#### [Exercise prompt]
Print the full mediastinoscopy passage word for word, changing nothing.

#### [Given passage]
· · · · · · ·
Mediastinoscopy is a surgical procedure that lets your doctor examine the middle of your chest to:
- Identify the cause of any abnormal masses
- Determine if a cancer has spread to the lymph nodes
Your doctor performs this surgery by making a small incision in your neck just above your breastbone. Your doctor then inserts a thin scope (the mediastinoscope) behind your breastbone.
This allows your surgeon to obtain a biopsy of your lymph nodes in the center of your chest (mediastinum). Your doctor will then check this cell sample for:
- Cancer cells
Your biopsy results will help your doctor come up with the right treatment plan.
How Mediastinoscopy is Performed
Your doctor performs this surgery in an operating room. You will receive a general anesthetic that will make you sleep during the procedure. To keep your throat safely open as your head is tilted back during the surgery, your doctor will place a breathing tube down your throat.
Risks to the Procedure
You may get a small scar where the instruments are inserted. You may also experience some discomfort at the incision area for a few days.
In some cases, you may experience temporary injury to a nerve that weakens your vocal cord muscles. This may make your voice hoarse.
Rarely, bleeding can result. This may require a larger chest surgery. Air leaks from the lung may occasionally need additional treatment, such as the placement of a chest tube for drainage. This will be placed between the ribs and kept in place for a few days.
This surgery does not require an overnight hospital stay, although you should not drive or drink alcohol for the rest of the day.
· · · · · · ·
[Saved entries]
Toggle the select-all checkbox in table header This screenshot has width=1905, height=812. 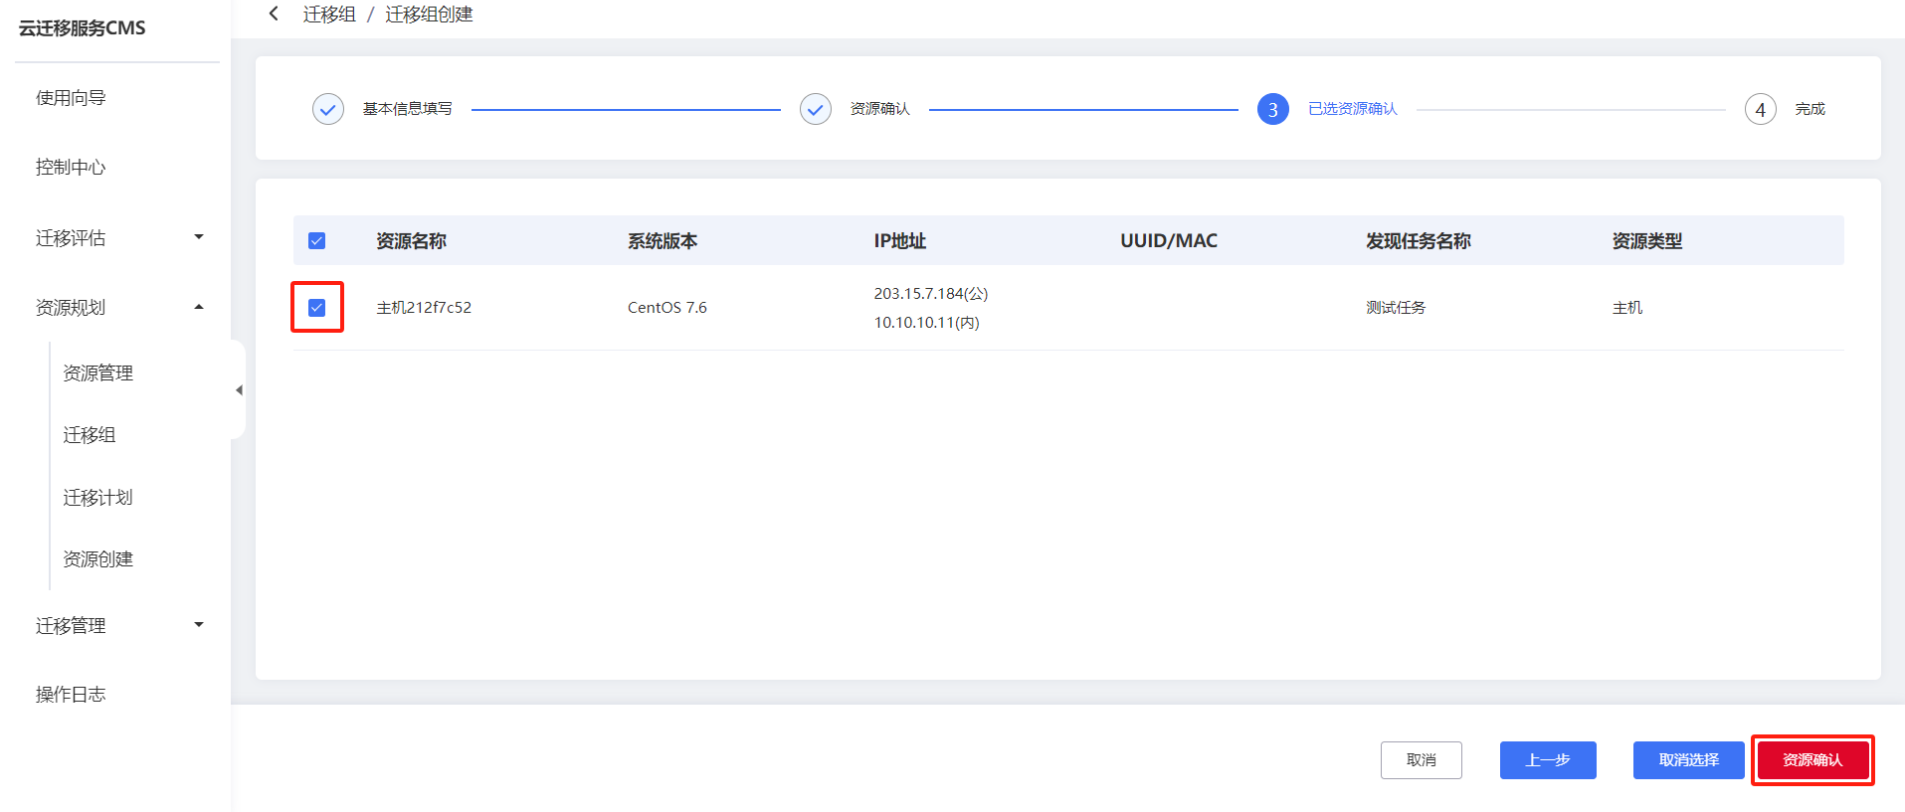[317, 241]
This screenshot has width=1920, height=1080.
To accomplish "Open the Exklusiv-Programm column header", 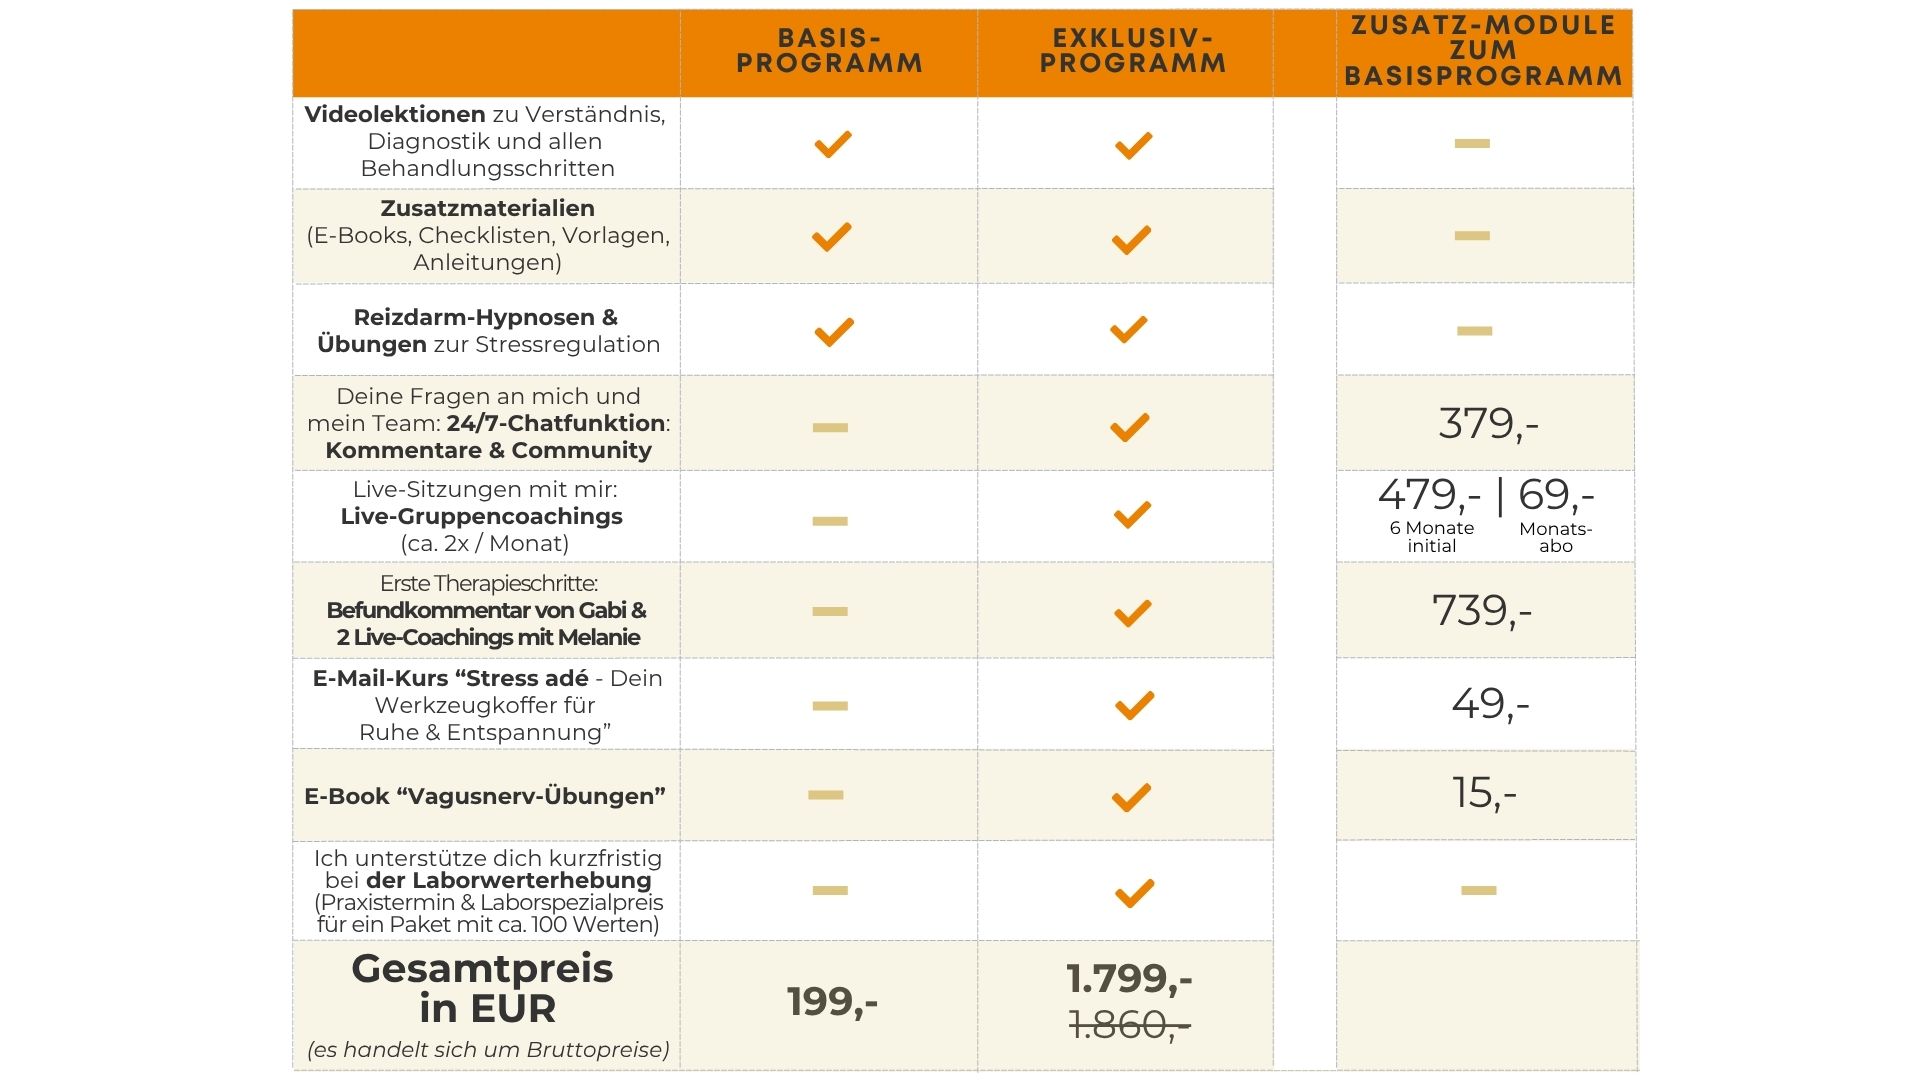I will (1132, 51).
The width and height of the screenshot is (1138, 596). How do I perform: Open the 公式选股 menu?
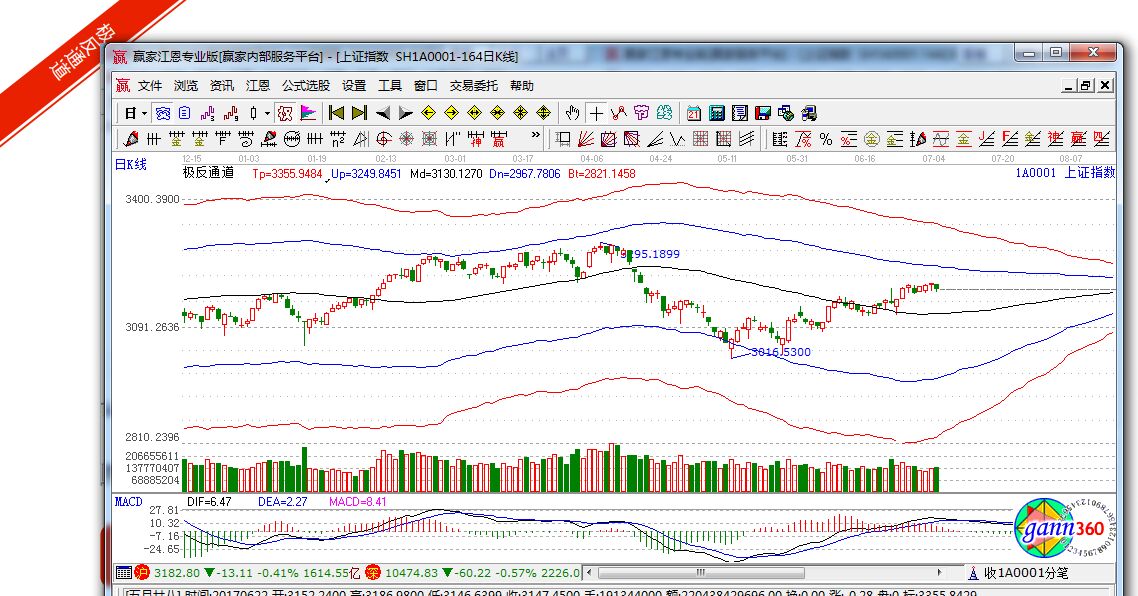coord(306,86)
· · · · · · ·
#### [Result]
Mediastinoscopy is a surgical procedure that lets your doctor examine the middle of your chest to:
- Identify the cause of any abnormal masses
- Determine if a cancer has spread to the lymph nodes
Your doctor performs this surgery by making a small incision in your neck just above your breastbone. Your doctor then inserts a thin scope (the mediastinoscope) behind your breastbone.
This allows your surgeon to obtain a biopsy of your lymph nodes in the center of your chest (mediastinum). Your doctor will then check this cell sample for:
- Cancer cells
Your biopsy results will help your doctor come up with the right treatment plan.
How Mediastinoscopy is Performed
Your doctor performs this surgery in an operating room. You will receive a general anesthetic that will make you sleep during the procedure. To keep your throat safely open as your head is tilted back during the surgery, your doctor will place a breathing tube down your throat.
Risks to the Procedure
You may get a small scar where the instruments are inserted. You may also experience some discomfort at the incision area for a few days.
In some cases, you may experience temporary injury to a nerve that weakens your vocal cord muscles. This may make your voice hoarse.
Rarely, bleeding can result. This may require a larger chest surgery. Air leaks from the lung may occasionally need additional treatment, such as the placement of a chest tube for drainage. This will be placed between the ribs and kept in place for a few days.
This surgery does not require an overnight hospital stay, although you should not drive or drink alcohol for the rest of the day.